Грозившую перейти в драку ссору прервала бабушка, сообщившая, что пора отправляться домой. Показав Кириллу язык, Варечка пошла одеваться и всю обратную дорогу донимала бабушку вопросами, сможет ли антилопа убежать от льва.
– А если и догонит: вдруг лев добрый, а антилопа знакомая, – рассуждала Варечка. – Неужели лев ее съест?!
Правильный ответ так и не был найден. Зато ночью Варечке приснился сон: лев догнал антилопу, узнал ее и они пошли рядом по зеленой траве, а все вокруг радовались и завидовали их дружбе.
ПРИКЛЮЧЕНИЯ КАПЕЛЬКИ
– Ты откуда взялась?
На Капельку, сердито нахмурившись, смотрела ученая Травинка.
– Меня уронили – торопливо, боясь не понравиться Травинке, объяснила Капелька.
– Кого-то ты мне напоминаешь, – поправив очки, сказала Травинка. – Молчи: сама все о тебе узнаю.
Достав из сумки небольшой прибор, Травинка направила его на Капельку. Раздался щелчок, на экране прибора замелькали цифровые и знаковые обозначения.
– Так, так, – пробормотала Травинка. – Жидкость без запаха, вкуса, цвета, в толстых слоях голубоватая; плотность 1,000 грамм на см. куб. При ноль градусов Цельсия превращается в лед, при ста градусов Цельсия – в пар.

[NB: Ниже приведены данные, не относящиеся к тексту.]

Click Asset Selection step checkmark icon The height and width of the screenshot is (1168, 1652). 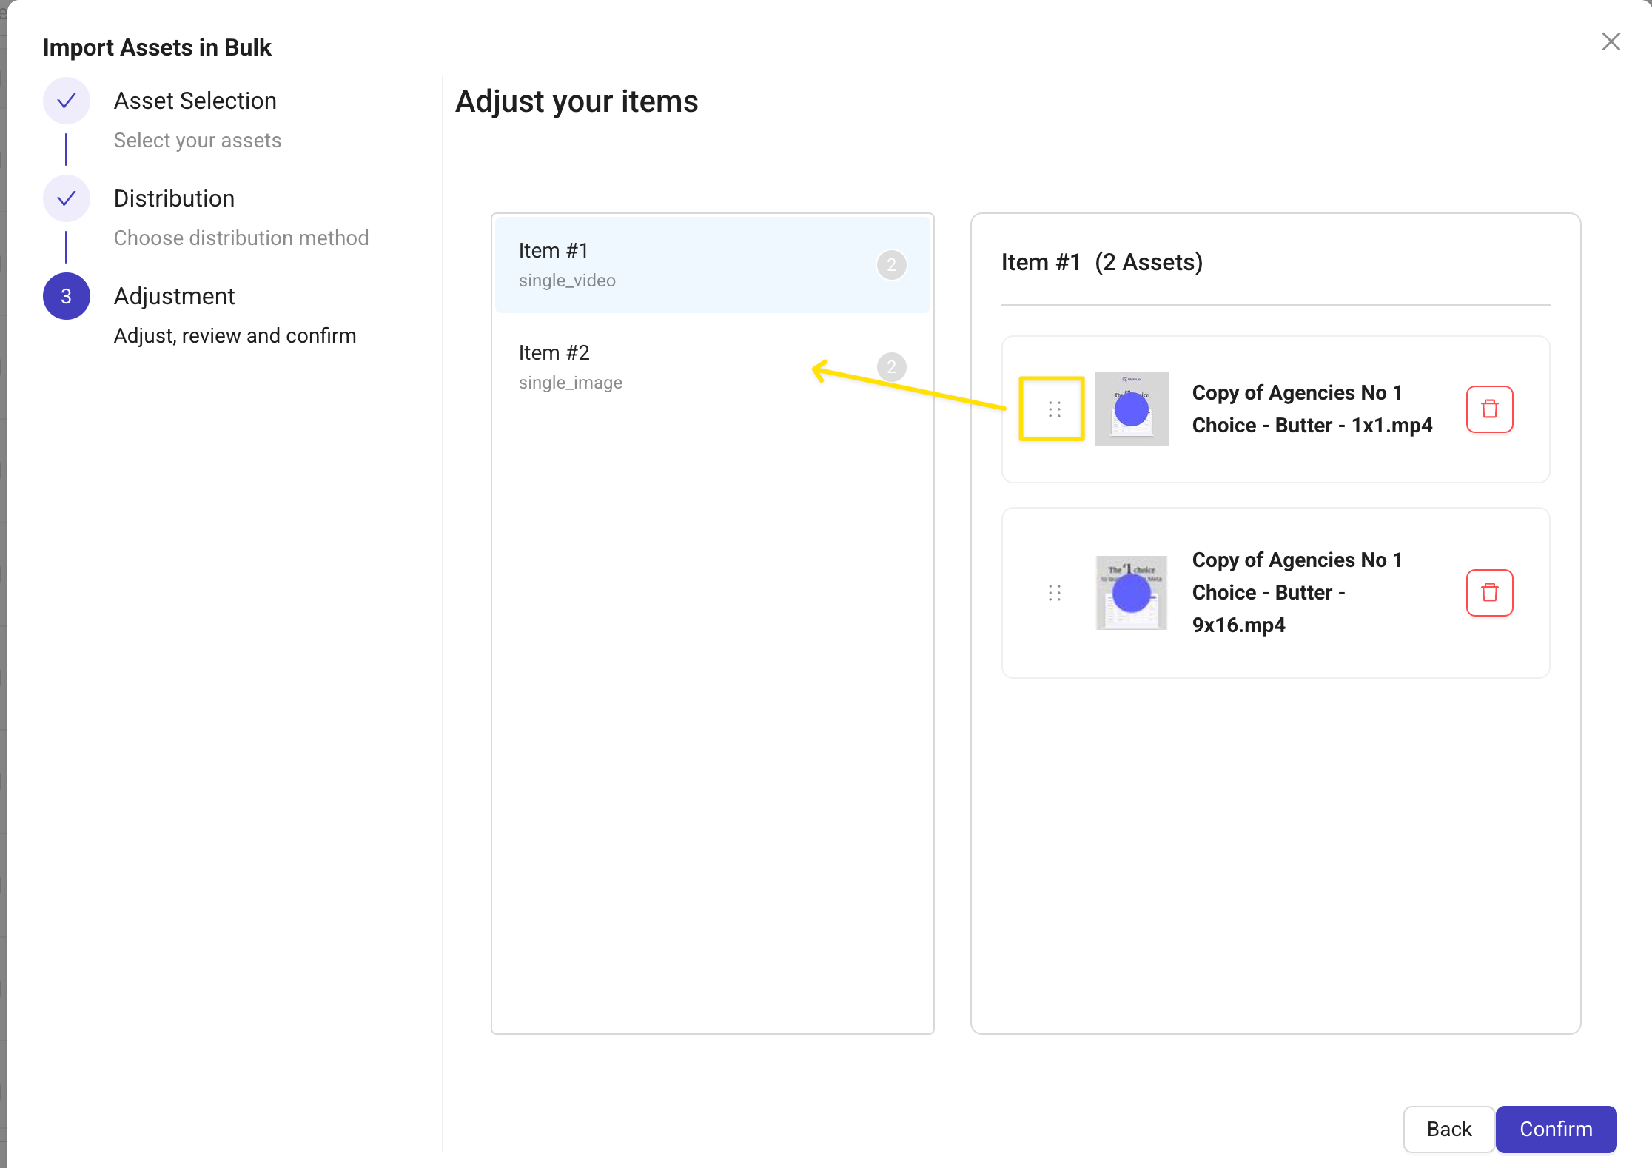[67, 101]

Самое распространенное вещество в природе – занимает 71 % поверхности Земли.
– Так ты вода! – обрадовалась Травинка. – Только какая-то странная: абсолютно чистая – без грязи, без бактерий, биологические и органолептические свойства такие, что ахнуть можно. Ты из королевской семьи, наверное.

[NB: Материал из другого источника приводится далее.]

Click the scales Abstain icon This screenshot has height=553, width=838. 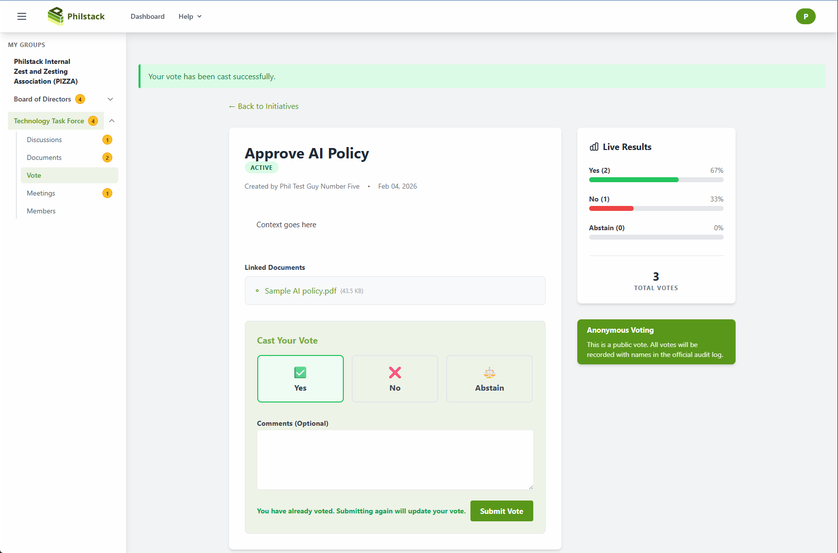pos(489,372)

– Я – демократка! – обиделась Капелька и вытащила из кармана удостоверение. – Видишь, написано: «Вода искусственная, для всех и для каждого». Удовлетворена?
– Нет! – помотала головой Травинка. – Удостоверение подделать можно.
Я только в эксперименты верю. Пойдем к реке: я тебя с ней сравнивать буду.
Река медленно несла свои воды к расположенному поблизости озеру.
– Какое спокойствие! Какая важность! – восхитилась Капелька.
– Это она здесь такая – отмахнулась Травинка. – А выше по течению бурлит так, что перейти невозможно.
– Эй, Река! – став на берегу, закричала Травинка. – Расскажи о себе: нам для опытов надо!
– В меня впадают 78 ручьев, из них 23 – подземных. Я снабжаю питьевой водой 6 больших и 18 маленьких городов, не говоря уже о 132 селах и поселках, – гордо ответила Река.
– Ишь, пыжится! – усмехнулась Травинка. – Пресные воды составляют только три процента от общего объема воды на планете.
– Так мало! – удивилась Капелька.
– Представь: общий запас речных (русловых) вод составляет 1,2 тысячи кубических километров, или одну десятитысячную долю процента от всего объема гидросферы – разговаривая, Травинка опустила в речку знакомый прибор. – Остальная пресная вода распределена так: ледники – 24 тысячи, озера – 230 тысяч, почвенная влага – 75 тысяч, пары атмосфер – 14 тысяч кубических километров.
– Эй, речка! – прервавшись, воскликнула Травинка, всматриваясь в значки, мелькающие на экране прибора. – Какое ты имеешь право людям воду давать?! В твоей воде, кроме частичек глины, извести, камня, содержится свыше двадцати вирусов, вызывающих болезни.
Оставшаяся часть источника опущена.